Further, contrary to the People's contention, defense counsel's statement during the plea proceeding that the defendant had informed him that she was a citizen of the United States did not absolve the court of its obligations pursuant to Peque (see People v. Palmer, 159 A.D.3d 118, 121, 69 N.Y.S.3d 638 ; People v. Belliard, 135 A.D.3d 437, 438, 22 N.Y.S.3d 425 ; cf. People v. Williams, 178 A.D.3d 1095, 1096, 115 N.Y.S.3d 401 ). As we explained in People v. Williams, "a trial court should not ask a defendant whether he or she is a United States citizen and decide whether to advise the defendant of the plea's deportation consequence based on the defendant's answer. Instead, a trial court should advise all defendants pleading guilty to felonies that, if they are not United States citizens, their felony guilty plea may expose them to deportation" ( People v. Williams, 178 A.D.3d at 1096, 115 N.Y.S.3d 401 ; see People v. Palmer, 159 A.D.3d at 121, 69 N.Y.S.3d 638 ; see also People v. Peque, 22 N.Y.3d at 196, 980 N.Y.S.2d 280, 3 N.E.3d 617 ).
In People v. Williams, in which the defendant had stated on the record at the plea proceeding that he was a United States citizen and the presentence investigation report had been in accord, there was no evidence on the record that the defendant was not a United States citizen.
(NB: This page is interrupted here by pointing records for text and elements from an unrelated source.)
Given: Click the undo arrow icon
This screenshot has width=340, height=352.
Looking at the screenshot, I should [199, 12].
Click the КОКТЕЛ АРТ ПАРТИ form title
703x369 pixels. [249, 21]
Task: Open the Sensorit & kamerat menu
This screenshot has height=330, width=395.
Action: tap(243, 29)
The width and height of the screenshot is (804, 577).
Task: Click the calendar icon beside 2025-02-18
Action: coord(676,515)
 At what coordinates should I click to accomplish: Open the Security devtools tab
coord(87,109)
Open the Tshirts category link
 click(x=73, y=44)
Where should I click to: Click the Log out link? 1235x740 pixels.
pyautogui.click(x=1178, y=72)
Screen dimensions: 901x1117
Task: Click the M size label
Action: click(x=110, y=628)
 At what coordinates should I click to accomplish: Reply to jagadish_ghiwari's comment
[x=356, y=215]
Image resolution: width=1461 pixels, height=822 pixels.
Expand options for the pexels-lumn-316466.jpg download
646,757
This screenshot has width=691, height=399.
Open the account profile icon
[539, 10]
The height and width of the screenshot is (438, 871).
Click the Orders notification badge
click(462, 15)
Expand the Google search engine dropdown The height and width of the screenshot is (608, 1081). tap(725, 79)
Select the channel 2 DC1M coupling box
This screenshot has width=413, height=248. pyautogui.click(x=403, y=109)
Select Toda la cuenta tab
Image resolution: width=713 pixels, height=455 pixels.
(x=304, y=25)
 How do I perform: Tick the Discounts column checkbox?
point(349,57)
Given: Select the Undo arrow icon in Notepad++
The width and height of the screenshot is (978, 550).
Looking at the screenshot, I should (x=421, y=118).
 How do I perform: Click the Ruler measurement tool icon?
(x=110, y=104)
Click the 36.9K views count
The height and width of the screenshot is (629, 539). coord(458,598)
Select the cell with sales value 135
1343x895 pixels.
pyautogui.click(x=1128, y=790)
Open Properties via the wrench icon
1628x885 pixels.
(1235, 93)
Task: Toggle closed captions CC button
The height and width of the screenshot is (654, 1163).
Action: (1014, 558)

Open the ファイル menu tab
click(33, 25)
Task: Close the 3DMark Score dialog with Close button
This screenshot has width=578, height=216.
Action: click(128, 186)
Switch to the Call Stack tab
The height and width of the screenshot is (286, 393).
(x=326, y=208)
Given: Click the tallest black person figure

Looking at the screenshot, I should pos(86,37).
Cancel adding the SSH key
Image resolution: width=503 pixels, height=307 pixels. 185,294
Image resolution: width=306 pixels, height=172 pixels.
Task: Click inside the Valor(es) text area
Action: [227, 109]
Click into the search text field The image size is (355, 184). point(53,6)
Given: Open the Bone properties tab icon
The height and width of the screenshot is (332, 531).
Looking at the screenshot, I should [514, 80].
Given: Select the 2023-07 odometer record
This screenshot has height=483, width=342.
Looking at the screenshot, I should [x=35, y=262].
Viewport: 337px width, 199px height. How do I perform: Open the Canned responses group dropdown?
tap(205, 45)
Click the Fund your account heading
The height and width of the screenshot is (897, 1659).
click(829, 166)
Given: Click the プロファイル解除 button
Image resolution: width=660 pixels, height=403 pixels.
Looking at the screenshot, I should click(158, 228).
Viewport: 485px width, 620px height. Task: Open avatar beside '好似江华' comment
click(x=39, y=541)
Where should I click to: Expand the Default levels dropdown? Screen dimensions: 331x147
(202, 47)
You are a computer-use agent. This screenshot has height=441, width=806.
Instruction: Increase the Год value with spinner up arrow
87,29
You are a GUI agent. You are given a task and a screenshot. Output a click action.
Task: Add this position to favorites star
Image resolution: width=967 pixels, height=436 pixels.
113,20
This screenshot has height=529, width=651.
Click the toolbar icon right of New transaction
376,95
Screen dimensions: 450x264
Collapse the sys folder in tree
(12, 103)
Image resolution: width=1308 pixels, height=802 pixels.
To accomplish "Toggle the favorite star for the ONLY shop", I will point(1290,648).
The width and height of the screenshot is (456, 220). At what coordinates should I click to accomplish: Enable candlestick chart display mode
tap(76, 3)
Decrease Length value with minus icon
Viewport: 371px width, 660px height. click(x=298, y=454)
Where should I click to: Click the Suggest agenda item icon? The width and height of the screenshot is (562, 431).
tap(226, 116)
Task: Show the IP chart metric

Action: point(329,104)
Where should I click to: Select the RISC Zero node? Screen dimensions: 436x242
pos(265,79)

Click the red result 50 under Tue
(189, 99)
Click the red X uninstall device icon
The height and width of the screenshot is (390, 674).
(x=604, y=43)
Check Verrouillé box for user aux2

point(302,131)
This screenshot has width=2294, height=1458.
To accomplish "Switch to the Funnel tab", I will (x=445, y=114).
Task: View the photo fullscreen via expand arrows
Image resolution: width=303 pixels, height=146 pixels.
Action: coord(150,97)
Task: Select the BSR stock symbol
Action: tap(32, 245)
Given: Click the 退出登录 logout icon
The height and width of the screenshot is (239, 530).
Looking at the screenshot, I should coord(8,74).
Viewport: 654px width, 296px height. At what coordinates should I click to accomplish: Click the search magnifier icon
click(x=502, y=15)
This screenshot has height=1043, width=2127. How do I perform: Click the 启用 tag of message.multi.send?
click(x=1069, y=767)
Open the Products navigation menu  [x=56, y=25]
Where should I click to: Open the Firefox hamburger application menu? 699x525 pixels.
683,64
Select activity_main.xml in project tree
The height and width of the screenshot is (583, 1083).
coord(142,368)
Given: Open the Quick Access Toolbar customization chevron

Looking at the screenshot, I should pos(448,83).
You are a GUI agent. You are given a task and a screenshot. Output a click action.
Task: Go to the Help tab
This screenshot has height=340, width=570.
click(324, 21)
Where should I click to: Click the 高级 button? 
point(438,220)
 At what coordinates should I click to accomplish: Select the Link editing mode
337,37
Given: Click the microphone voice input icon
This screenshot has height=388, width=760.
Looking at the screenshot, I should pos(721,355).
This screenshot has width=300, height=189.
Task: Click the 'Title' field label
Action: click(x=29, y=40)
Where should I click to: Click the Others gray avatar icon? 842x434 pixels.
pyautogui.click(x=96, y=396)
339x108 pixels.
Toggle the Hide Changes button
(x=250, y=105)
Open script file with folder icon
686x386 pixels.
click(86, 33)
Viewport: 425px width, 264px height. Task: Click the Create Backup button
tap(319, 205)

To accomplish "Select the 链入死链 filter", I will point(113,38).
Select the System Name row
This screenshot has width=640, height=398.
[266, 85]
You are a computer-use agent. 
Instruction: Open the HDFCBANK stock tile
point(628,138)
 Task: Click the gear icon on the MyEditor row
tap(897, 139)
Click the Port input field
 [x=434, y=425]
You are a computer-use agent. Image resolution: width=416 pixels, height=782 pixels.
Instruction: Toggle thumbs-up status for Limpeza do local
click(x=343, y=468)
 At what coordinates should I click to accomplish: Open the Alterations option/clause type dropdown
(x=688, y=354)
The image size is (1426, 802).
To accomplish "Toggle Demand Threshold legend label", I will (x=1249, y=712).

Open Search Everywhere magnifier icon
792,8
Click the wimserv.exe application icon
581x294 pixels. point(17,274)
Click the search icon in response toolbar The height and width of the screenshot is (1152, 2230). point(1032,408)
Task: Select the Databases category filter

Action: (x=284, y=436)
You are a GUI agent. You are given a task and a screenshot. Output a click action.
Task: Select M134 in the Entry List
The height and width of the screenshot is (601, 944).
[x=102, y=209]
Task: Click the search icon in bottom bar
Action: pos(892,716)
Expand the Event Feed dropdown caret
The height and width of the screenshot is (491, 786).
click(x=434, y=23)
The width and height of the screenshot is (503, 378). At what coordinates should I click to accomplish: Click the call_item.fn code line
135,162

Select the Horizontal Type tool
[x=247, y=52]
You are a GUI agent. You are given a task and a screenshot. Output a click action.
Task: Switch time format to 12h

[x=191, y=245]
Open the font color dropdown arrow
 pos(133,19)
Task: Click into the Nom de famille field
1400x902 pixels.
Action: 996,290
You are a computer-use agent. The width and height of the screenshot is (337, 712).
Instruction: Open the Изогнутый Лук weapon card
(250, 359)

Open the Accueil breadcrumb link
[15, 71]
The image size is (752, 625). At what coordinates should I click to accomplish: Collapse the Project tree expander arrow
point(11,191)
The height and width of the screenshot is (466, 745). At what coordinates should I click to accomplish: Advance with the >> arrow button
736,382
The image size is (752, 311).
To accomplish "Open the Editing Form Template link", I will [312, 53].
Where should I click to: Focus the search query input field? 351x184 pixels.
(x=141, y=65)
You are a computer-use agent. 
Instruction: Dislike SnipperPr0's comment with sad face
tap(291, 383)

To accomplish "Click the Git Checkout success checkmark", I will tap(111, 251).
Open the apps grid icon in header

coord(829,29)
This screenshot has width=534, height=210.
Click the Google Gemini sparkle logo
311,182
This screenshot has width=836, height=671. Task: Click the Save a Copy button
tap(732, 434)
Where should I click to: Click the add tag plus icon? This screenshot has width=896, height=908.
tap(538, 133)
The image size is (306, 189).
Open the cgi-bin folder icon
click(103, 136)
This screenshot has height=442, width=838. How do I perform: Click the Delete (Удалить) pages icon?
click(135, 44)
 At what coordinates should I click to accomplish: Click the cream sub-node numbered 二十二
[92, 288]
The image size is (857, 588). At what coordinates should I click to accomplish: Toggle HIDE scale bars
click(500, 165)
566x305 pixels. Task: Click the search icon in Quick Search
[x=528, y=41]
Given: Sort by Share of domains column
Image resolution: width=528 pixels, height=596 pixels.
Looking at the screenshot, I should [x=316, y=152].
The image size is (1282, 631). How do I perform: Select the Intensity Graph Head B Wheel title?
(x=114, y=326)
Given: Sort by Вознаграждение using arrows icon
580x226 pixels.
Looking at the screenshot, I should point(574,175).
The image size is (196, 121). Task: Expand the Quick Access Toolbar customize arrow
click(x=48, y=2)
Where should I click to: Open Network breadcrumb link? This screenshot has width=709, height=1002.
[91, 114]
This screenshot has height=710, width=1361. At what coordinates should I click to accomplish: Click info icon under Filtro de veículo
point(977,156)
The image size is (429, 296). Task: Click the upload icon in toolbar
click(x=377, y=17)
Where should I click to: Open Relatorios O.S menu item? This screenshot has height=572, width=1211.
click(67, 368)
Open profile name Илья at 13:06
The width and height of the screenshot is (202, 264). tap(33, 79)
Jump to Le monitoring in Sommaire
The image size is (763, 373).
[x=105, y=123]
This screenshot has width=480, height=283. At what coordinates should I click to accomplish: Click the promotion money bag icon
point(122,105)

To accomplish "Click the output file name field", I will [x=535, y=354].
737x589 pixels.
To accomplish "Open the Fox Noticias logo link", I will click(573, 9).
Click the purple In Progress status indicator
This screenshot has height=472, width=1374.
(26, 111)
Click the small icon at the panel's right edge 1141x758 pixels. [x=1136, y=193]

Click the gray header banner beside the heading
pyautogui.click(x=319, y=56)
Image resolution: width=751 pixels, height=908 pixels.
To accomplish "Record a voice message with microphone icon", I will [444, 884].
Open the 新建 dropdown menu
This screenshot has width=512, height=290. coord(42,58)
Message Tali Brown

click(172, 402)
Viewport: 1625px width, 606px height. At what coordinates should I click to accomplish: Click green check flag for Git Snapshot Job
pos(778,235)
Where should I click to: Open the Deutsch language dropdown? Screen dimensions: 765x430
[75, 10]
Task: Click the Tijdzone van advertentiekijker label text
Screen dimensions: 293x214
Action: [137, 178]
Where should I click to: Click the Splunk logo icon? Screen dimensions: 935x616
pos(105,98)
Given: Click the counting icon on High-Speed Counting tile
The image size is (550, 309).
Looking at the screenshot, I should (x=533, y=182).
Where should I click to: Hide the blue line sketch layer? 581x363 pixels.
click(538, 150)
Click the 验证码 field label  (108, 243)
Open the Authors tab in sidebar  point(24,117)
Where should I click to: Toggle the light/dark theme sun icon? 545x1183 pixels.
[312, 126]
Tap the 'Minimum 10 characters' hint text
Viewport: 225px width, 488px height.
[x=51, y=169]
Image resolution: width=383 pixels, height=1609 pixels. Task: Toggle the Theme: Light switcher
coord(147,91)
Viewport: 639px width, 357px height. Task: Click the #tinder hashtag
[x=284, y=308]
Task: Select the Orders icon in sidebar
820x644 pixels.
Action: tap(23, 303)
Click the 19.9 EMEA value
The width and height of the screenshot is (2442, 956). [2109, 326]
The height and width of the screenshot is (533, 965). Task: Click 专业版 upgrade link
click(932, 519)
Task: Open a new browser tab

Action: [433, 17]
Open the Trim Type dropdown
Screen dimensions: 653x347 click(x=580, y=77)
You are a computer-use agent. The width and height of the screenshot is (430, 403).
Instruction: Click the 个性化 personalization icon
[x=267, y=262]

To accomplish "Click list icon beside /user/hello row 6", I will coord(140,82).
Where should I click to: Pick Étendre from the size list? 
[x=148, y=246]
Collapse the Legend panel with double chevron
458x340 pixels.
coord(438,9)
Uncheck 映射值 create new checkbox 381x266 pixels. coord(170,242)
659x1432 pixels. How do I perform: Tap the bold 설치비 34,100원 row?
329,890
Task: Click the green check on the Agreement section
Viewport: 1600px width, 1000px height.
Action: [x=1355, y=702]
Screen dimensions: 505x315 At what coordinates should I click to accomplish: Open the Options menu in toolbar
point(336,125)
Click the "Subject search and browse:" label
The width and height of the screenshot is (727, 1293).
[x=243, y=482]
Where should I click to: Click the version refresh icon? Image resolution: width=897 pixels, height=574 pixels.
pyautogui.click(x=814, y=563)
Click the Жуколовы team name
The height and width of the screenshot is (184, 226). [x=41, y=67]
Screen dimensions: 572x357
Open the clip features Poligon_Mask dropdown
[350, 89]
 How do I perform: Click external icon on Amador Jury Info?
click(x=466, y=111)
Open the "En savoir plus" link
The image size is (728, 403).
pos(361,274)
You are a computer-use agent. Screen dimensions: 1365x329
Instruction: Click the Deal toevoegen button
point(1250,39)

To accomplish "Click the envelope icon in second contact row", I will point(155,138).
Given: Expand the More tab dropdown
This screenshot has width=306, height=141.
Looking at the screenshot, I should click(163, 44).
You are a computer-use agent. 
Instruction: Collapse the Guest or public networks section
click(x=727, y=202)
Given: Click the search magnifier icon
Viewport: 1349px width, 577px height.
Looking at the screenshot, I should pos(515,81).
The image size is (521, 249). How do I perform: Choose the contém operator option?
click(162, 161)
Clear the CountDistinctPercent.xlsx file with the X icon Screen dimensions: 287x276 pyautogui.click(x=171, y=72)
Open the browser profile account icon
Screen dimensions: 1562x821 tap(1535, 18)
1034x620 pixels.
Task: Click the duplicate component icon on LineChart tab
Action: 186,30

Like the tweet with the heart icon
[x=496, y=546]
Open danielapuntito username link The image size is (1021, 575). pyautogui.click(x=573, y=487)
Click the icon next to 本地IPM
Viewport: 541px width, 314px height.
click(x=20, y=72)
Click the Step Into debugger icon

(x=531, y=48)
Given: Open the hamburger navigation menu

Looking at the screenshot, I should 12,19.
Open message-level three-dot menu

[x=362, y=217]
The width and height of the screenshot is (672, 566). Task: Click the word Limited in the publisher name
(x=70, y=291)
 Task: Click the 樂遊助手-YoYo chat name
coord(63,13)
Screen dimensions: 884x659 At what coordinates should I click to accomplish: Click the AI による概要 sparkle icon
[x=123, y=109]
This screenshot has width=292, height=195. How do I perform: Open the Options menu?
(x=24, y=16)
Thus, this Court concluded that any issue relating to the defendant's citizenship status was not properly before the Court on the direct appeal (see People v. Williams, 178 A.D.3d at 1096, 115 N.Y.S.3d 401 ; see also People v. Casado 178 A.D.3d 1070, 112 N.Y.S.3d 560 ). In contrast, in the present case, the presentence investigation report explained that an "immigration record check" had revealed, among other things, that the defendant was not in the United States "legally."
The defendant's due process claim is thus properly presented on the defendant's direct appeal, and in the absence of the warning required under Peque, we remit the matter to the Supreme Court, Kings County, to afford the defendant an opportunity to move to vacate her plea, and for a report by the Supreme Court thereafter (see People v. Kostyk, 170 A.D.3d 1042, 94 N.Y.S.3d 452 ; People v. Cole, 159 A.D.3d 829, 829–830, 69 N.Y.S.3d 829 ). Any such motion shall be made by the defendant within 60 days after the date of this decision and order (see People v. Kostyk, 170 A.D.3d at 1043, 94 N.Y.S.3d 452 ; People v. Cole, 159 A.D.3d at 830, 69 N.Y.S.3d 829 ), and, upon such motion, the defendant will have the burden of establishing that there is a "reasonable probability" that she would not have pleaded guilty had the court advised her of the possibility of deportation ( People v. Peque, 22 N.Y.3d at 176, 980 N.Y.S.2d 280, 3 N.E.3d 617 ). In its report to this Court, the Supreme Court shall state whether the defendant moved to vacate her plea of guilty, and if so, shall set forth its finding as to whether the defendant made the requisite showing or failed to make the requisite showing (see People v. Peque, 22 N.Y.3d at 200–201, 980 N.Y.S.2d 280, 3 N.E.3d 617 ; People v. Cole, 159 A.D.3d at 830, 69 N.Y.S.3d 829 ).
In light of the foregoing, we do not address the defendant's remaining contention at this juncture.
BALKIN, J.P., LEVENTHAL, ROMAN and BARROS, JJ., concur.